Les séparatistes prorusses ont annoncé avoir lancé une offensive contre le port stratégique de Marioupol où 30 civils au moins ont péri, contraignant le président ukrainien à convoquer en urgence le Conseil de sécurité nationale dimanche.
Tirs d’artillerie des séparatistes pro-russes le 4 septembre 2014, dans la banlieue de Marioupol, port stratégique. (Photo : AFP)
« L’offensive sur Marioupol a débuté aujourd’hui », a déclaré le dirigeant de la république autoproclamée de Donetsk, Alexandre Zakhartchenko, tout en assurant qu’il n’y aurait « pas d’assaut ».
La conquête de cette ville industrielle d’un demi-million d’habitants, dernière grande ville de l’Est ukrainien sous contrôle de Kiev, créerait un pont terrestre entre la Russie et la Crimée, annexée en mars mais très dépendante de Kiev pour ses approvisionnements en eau, électricité et produits alimentaires.
Alexandre Zakhartchenko a nié la responsabilité des rebelles dans les bombardements au lance-roquettes samedi matin dans un quartier densément peuplé en accusant les forces de Kiev. Mais, après analyse des impacts, des observateurs de l’OSCE ont conclu que les roquettes provenaient de deux localités contrôlées par les séparatistes. Elles sont tombées à 400 mètres d’un barrage de l’armée ukrainienne, selon eux.

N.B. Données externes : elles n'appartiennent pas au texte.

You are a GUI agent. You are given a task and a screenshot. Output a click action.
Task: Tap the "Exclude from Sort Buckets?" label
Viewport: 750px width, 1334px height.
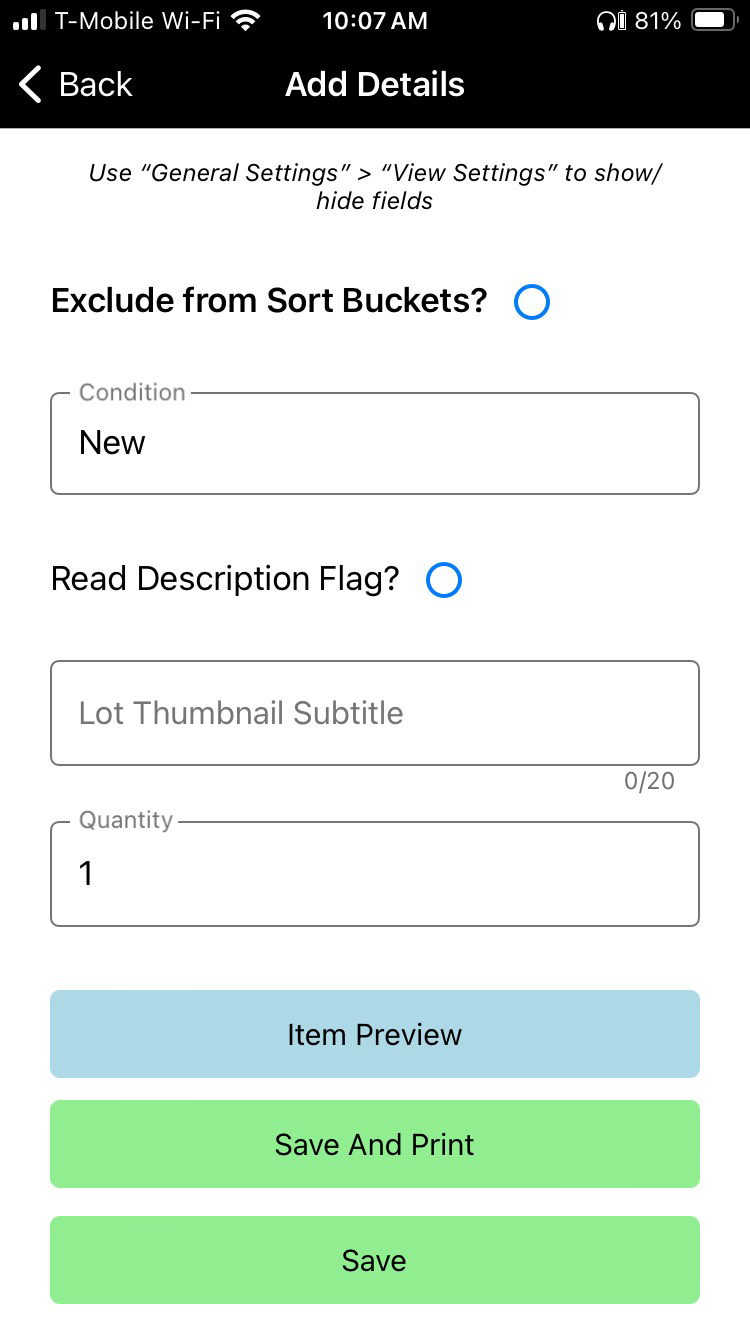pos(269,301)
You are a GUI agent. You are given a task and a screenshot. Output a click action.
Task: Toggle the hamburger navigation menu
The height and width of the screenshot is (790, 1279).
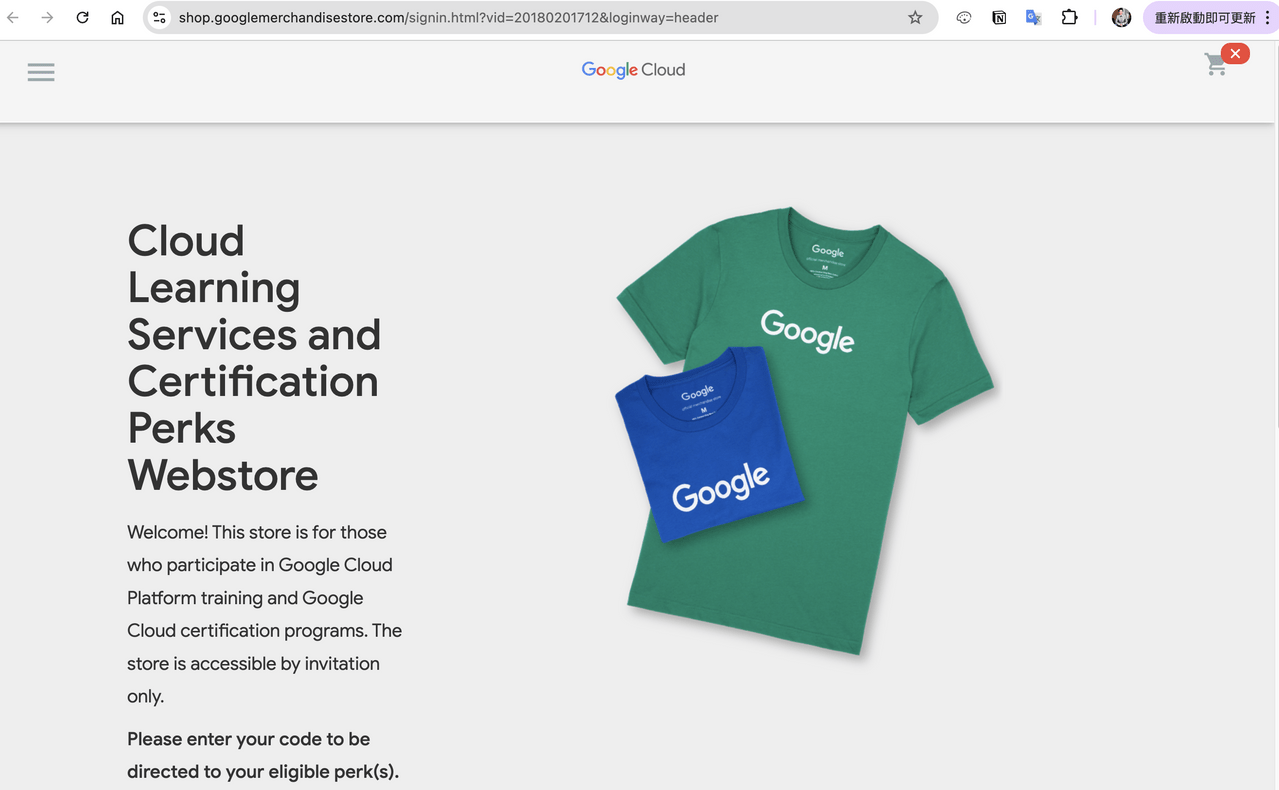click(40, 71)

> Porochenko convoque son Conseil de sécurité
Le président ukrainien Petro Porochenko a dénoncé un « acte terroriste » et un « crime contre l’humanité » et promis que son pays allait se battre jusqu’à la « victoire totale » contre les séparatistes. Il a écourté sa visite en Arabie Saoudite, pour les obsèques du roi Abdallah, pour présider dimanche une réunion extraordinaire du Conseil de sécurité nationale et de défense. Celle-ci est convoquée « pour mettre en oeuvre des mesures supplémentaires compte tenu d’une brusque dégradation de la situation dans l’Est », selon la présidence.
Selon la représentante de la diplomatie européenne, Federica Mogherini, cette escalade va « inévitablement provoquer une grave détérioration des relations entre l’UE et la Russie », déjà lourdement frappée par les sanctions européennes et américaines, Moscou démentant toute implication dans le conflit. Selon des sources de l’UE, les chefs de la diplomatie des 28 pourraient être convoqués dans la semaine à Bruxelles sur le dossier ukrainien.

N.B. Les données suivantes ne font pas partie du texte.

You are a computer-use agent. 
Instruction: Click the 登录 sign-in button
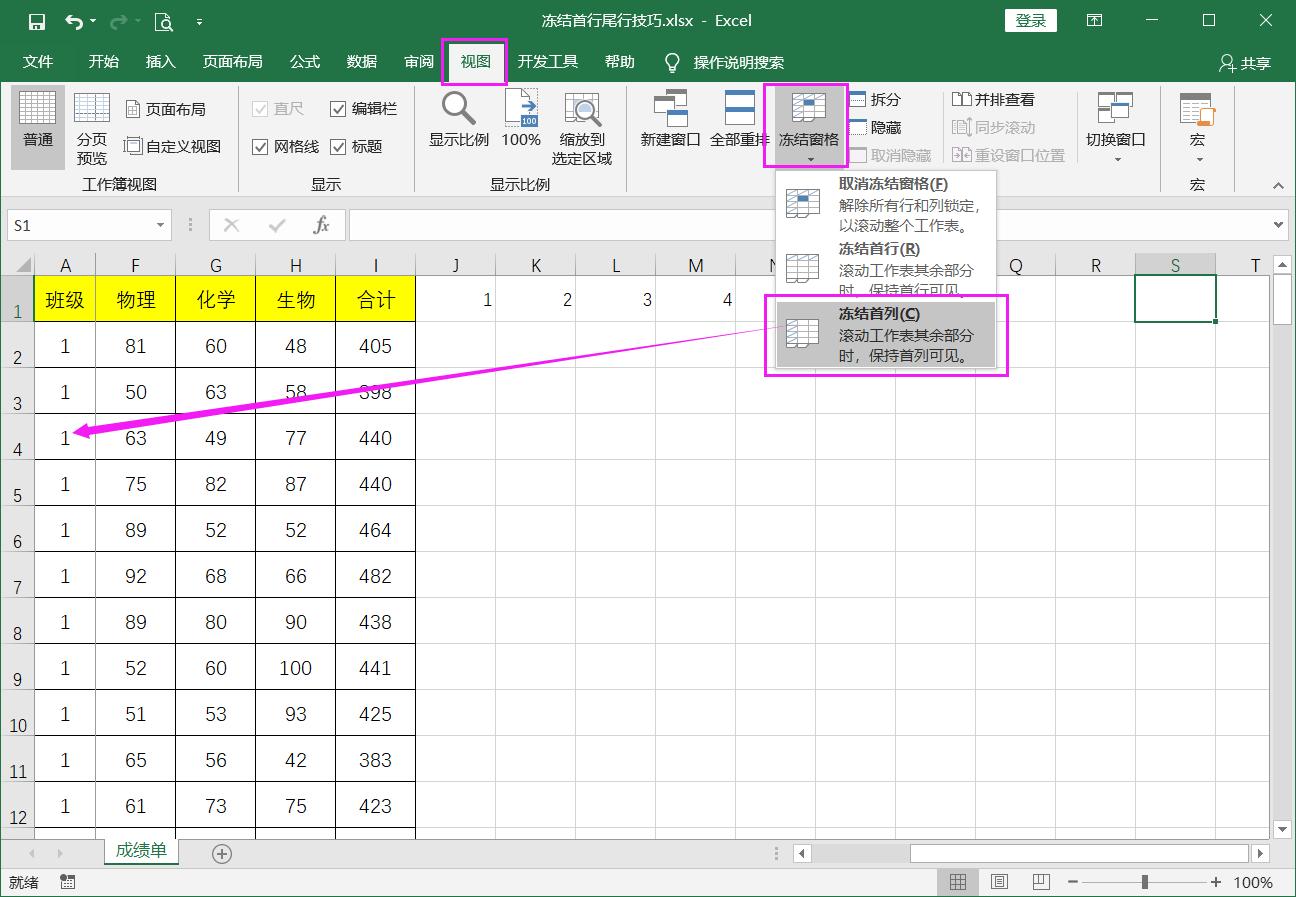click(1030, 19)
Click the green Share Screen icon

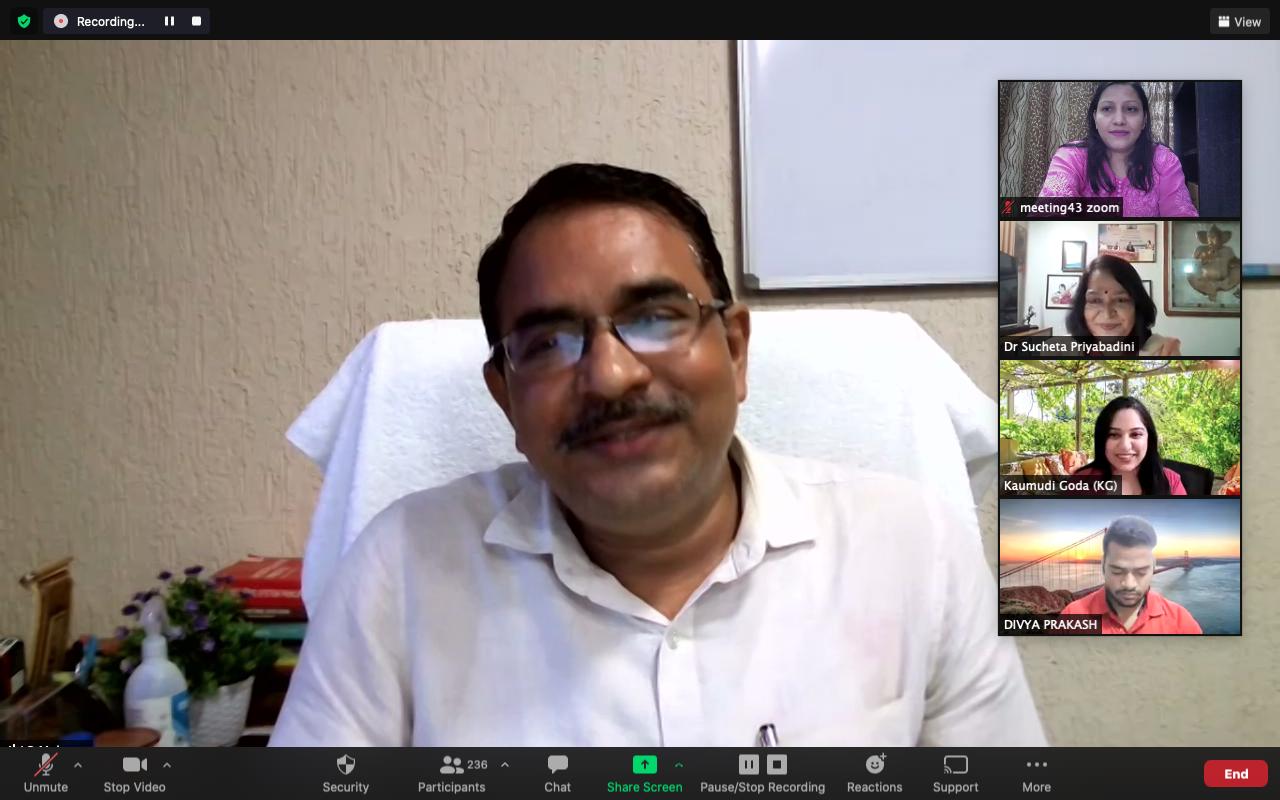[644, 765]
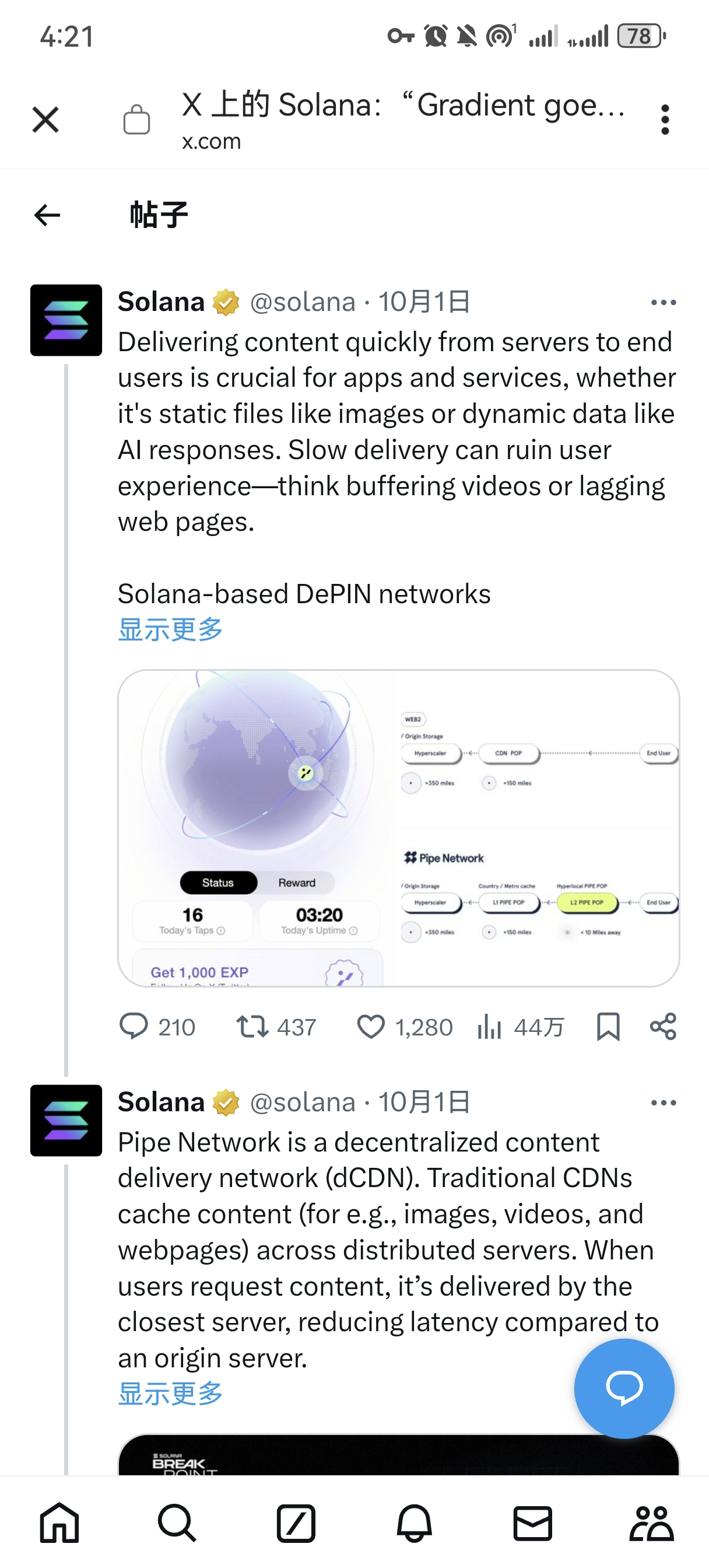This screenshot has width=709, height=1568.
Task: Tap the blue floating reply button
Action: tap(624, 1388)
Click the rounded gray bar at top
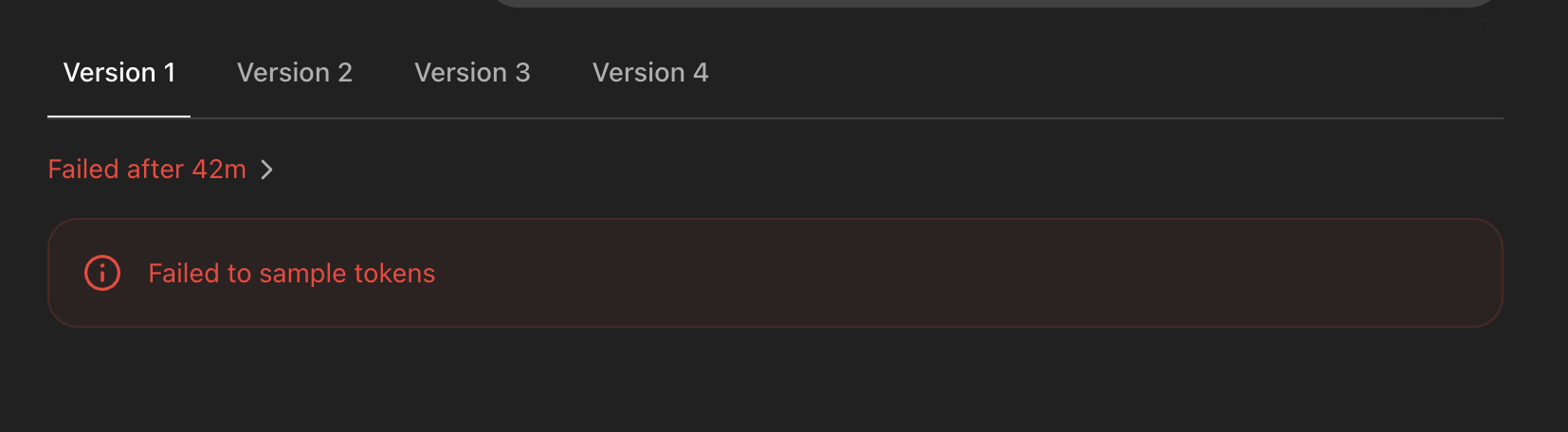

La Lettonie, présidente en exercice de l’UE, a réclamé de nouvelles sanctions contre la Russie « pleinement responsable de l’attaque des séparatistes contre Marioupol », dans un tweet du chef de la diplomatie Edgars Rinkevics. Le secrétaire d’Etat américain John Kerry a demandé à Moscou de « mettre fin immédiatement » à son soutien aux séparatistes, tandis que le vice-président Joe Biden s’est entretenu samedi avec le président ukrainien, les deux hommes blâmant la Russie pour ne pas se conformer aux engagements des accords de paix de Minsk en septembre, selon un communiqué.

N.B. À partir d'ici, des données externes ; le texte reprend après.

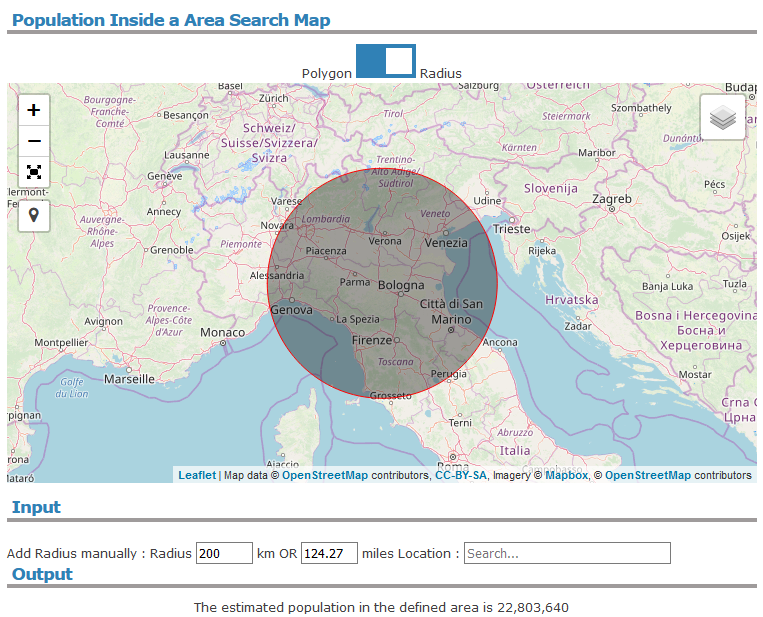Open the Leaflet attribution link
Image resolution: width=763 pixels, height=617 pixels.
[197, 476]
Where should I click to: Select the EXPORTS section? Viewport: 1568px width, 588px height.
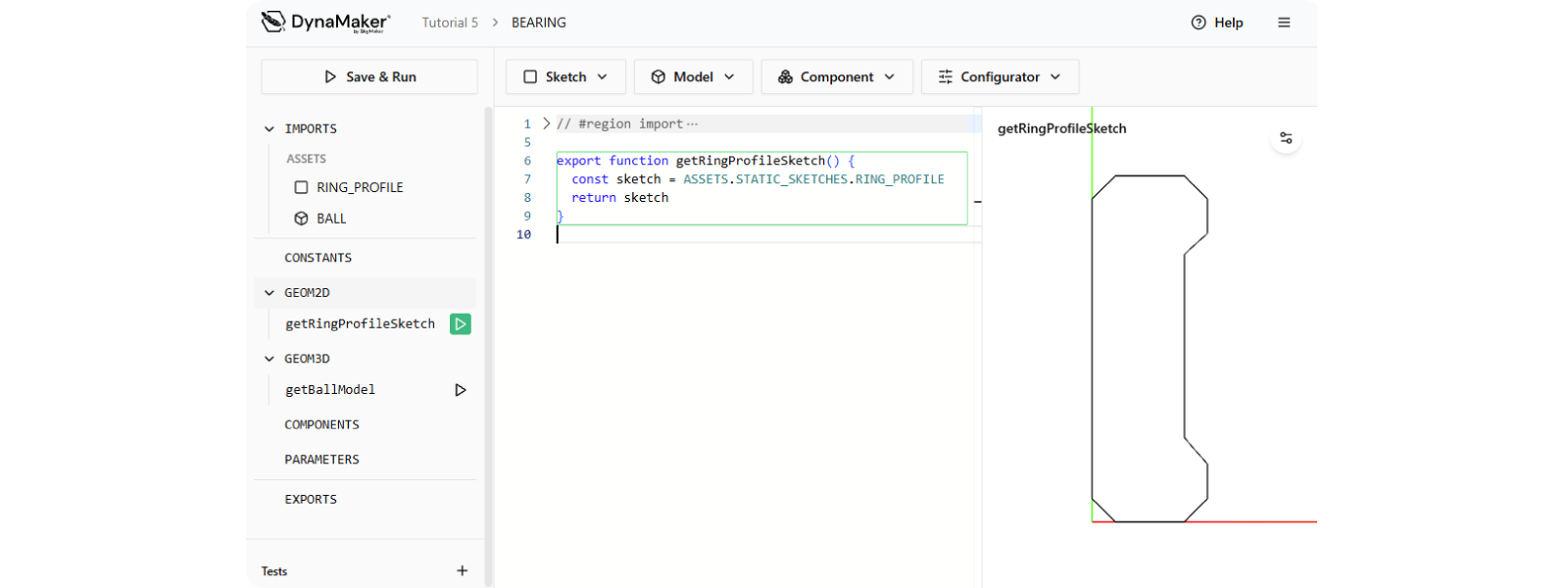pyautogui.click(x=311, y=499)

Le ministre allemand des Affaires étrangères, Frank-Walter Steinmeier, a de son côté jugé « très dangereuse » l’escalade en Ukraine. Le secrétaire général de l’ONU Ban Ki-moon a « condamné fermement » les bombardements, de même que l’OSCE et l’Otan. A Kiev, le Premier ministre Arseni Iatseniouk a exigé la convocation d’une réunion d’urgence du Conseil de sécurité de l’ONU.
> Escalade du conflit
Dès samedi soir, les 15 pays du Conseil ont tenté en vain de mettre au point une déclaration sur Marioupol, à l’initiative de Londres. Mais la Russie a bloqué cette initiative, selon des diplomates occidentaux.
La mission russe à l’ONU a de son côté rejeté la responsabilité du blocage sur le Royaume-Uni. Celui-ci, a-t-elle expliqué, « a insisté pour condamner certaines des déclarations des forces d’auto-défense » (séparatistes pro-russes), alors que « les membres occidentaux du Conseil pendant tout le conflit ont refusé de condamner les déclarations et actions souvent très agressives de Kiev ».
L’attaque survenue quelques jours après l’abandon par l’armée ukrainienne de l’aéroport de Donetsk, site hautement symbolique, marque un tournant dans le conflit qui a fait plus de 5000 morts en neuf mois.